Stored data:
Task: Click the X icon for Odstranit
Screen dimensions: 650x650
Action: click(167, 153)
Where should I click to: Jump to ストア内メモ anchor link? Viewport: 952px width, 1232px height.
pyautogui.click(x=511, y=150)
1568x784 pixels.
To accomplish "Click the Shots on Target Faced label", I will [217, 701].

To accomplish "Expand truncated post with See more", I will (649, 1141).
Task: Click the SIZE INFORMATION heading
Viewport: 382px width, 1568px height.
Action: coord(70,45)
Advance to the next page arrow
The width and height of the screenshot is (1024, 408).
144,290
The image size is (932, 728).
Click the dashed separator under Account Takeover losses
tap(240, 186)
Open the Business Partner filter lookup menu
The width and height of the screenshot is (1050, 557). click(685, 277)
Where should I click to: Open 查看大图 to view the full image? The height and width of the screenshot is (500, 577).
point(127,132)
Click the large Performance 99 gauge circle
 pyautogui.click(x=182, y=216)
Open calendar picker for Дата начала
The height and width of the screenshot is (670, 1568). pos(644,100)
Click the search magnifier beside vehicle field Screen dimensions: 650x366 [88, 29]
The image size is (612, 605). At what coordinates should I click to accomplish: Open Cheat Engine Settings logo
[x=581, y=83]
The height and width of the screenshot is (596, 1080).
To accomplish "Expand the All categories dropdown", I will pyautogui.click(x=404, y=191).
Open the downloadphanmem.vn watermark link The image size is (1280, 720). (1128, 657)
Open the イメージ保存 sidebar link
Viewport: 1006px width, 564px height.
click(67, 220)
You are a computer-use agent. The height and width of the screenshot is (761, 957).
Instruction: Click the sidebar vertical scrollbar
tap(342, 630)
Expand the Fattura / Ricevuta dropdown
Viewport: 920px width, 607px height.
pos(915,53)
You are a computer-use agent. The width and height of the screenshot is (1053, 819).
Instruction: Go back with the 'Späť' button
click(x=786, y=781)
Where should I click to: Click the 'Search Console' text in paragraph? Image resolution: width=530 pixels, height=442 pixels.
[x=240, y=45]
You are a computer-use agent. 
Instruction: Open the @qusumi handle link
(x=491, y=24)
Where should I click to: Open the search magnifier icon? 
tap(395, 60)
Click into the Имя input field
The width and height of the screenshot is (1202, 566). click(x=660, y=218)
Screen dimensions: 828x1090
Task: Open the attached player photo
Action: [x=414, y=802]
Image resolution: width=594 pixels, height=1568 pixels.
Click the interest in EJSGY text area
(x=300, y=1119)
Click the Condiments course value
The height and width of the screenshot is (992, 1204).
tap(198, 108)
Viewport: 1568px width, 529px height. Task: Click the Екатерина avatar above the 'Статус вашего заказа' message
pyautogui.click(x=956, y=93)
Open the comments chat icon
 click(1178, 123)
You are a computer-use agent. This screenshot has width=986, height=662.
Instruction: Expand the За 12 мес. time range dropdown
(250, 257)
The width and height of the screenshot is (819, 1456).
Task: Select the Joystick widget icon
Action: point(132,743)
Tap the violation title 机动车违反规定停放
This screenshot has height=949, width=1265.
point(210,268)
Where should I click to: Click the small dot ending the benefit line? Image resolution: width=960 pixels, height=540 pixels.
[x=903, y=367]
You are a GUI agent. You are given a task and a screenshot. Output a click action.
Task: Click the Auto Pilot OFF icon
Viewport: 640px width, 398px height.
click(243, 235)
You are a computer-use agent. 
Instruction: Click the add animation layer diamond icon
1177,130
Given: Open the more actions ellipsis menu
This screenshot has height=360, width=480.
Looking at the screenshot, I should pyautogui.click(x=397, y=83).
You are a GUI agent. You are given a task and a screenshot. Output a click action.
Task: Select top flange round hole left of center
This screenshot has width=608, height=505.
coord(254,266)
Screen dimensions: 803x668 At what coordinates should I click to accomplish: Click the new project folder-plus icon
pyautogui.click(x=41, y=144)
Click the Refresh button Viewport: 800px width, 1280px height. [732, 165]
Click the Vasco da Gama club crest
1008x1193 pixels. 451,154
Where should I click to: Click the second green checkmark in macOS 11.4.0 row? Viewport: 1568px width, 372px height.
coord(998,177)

YOUR OBJECTIVE ->
Your answer should be all of the records, transcribed exactly.

ANSWER SPACE ->
Task: Click the X icon for Odstranit
Screen dimensions: 650x650
Action: click(167, 153)
Where should I click to: Jump to ストア内メモ anchor link? Viewport: 952px width, 1232px height.
pyautogui.click(x=511, y=150)
1568x784 pixels.
To accomplish "Click the Shots on Target Faced label", I will [217, 701].

To accomplish "Expand truncated post with See more", I will (649, 1141).
Task: Click the SIZE INFORMATION heading
Viewport: 382px width, 1568px height.
Action: coord(70,45)
Advance to the next page arrow
The width and height of the screenshot is (1024, 408).
144,290
The image size is (932, 728).
Click the dashed separator under Account Takeover losses
tap(240, 186)
Open the Business Partner filter lookup menu
The width and height of the screenshot is (1050, 557). click(685, 277)
Where should I click to: Open 查看大图 to view the full image? The height and width of the screenshot is (500, 577).
point(127,132)
Click the large Performance 99 gauge circle
 pyautogui.click(x=182, y=216)
Open calendar picker for Дата начала
The height and width of the screenshot is (670, 1568). pos(644,100)
Click the search magnifier beside vehicle field Screen dimensions: 650x366 [88, 29]
The image size is (612, 605). At what coordinates should I click to accomplish: Open Cheat Engine Settings logo
[x=581, y=83]
The height and width of the screenshot is (596, 1080).
To accomplish "Expand the All categories dropdown", I will pyautogui.click(x=404, y=191).
Open the downloadphanmem.vn watermark link The image size is (1280, 720). (1128, 657)
Open the イメージ保存 sidebar link
Viewport: 1006px width, 564px height.
click(67, 220)
You are a computer-use agent. The height and width of the screenshot is (761, 957).
Instruction: Click the sidebar vertical scrollbar
tap(342, 630)
Expand the Fattura / Ricevuta dropdown
Viewport: 920px width, 607px height.
pos(915,53)
You are a computer-use agent. The width and height of the screenshot is (1053, 819).
Instruction: Go back with the 'Späť' button
click(x=786, y=781)
Where should I click to: Click the 'Search Console' text in paragraph? Image resolution: width=530 pixels, height=442 pixels.
[x=240, y=45]
You are a computer-use agent. 
Instruction: Open the @qusumi handle link
(x=491, y=24)
Where should I click to: Open the search magnifier icon? 
tap(395, 60)
Click into the Имя input field
The width and height of the screenshot is (1202, 566). click(x=660, y=218)
Screen dimensions: 828x1090
Task: Open the attached player photo
Action: [x=414, y=802]
Image resolution: width=594 pixels, height=1568 pixels.
Click the interest in EJSGY text area
(x=300, y=1119)
Click the Condiments course value
The height and width of the screenshot is (992, 1204).
tap(198, 108)
Viewport: 1568px width, 529px height. Task: Click the Екатерина avatar above the 'Статус вашего заказа' message
pyautogui.click(x=956, y=93)
Open the comments chat icon
 click(1178, 123)
You are a computer-use agent. This screenshot has width=986, height=662.
Instruction: Expand the За 12 мес. time range dropdown
(250, 257)
The width and height of the screenshot is (819, 1456).
Task: Select the Joystick widget icon
Action: point(132,743)
Tap the violation title 机动车违反规定停放
This screenshot has height=949, width=1265.
point(210,268)
Where should I click to: Click the small dot ending the benefit line? Image resolution: width=960 pixels, height=540 pixels.
[x=903, y=367]
You are a GUI agent. You are given a task and a screenshot. Output a click action.
Task: Click the Auto Pilot OFF icon
Viewport: 640px width, 398px height.
click(243, 235)
You are a computer-use agent. 
Instruction: Click the add animation layer diamond icon
1177,130
Given: Open the more actions ellipsis menu
This screenshot has height=360, width=480.
Looking at the screenshot, I should pyautogui.click(x=397, y=83).
You are a GUI agent. You are given a task and a screenshot. Output a click action.
Task: Select top flange round hole left of center
This screenshot has width=608, height=505.
coord(254,266)
Screen dimensions: 803x668 At what coordinates should I click to accomplish: Click the new project folder-plus icon
pyautogui.click(x=41, y=144)
Click the Refresh button Viewport: 800px width, 1280px height. [732, 165]
Click the Vasco da Gama club crest
1008x1193 pixels. 451,154
Where should I click to: Click the second green checkmark in macOS 11.4.0 row? Viewport: 1568px width, 372px height.
coord(998,177)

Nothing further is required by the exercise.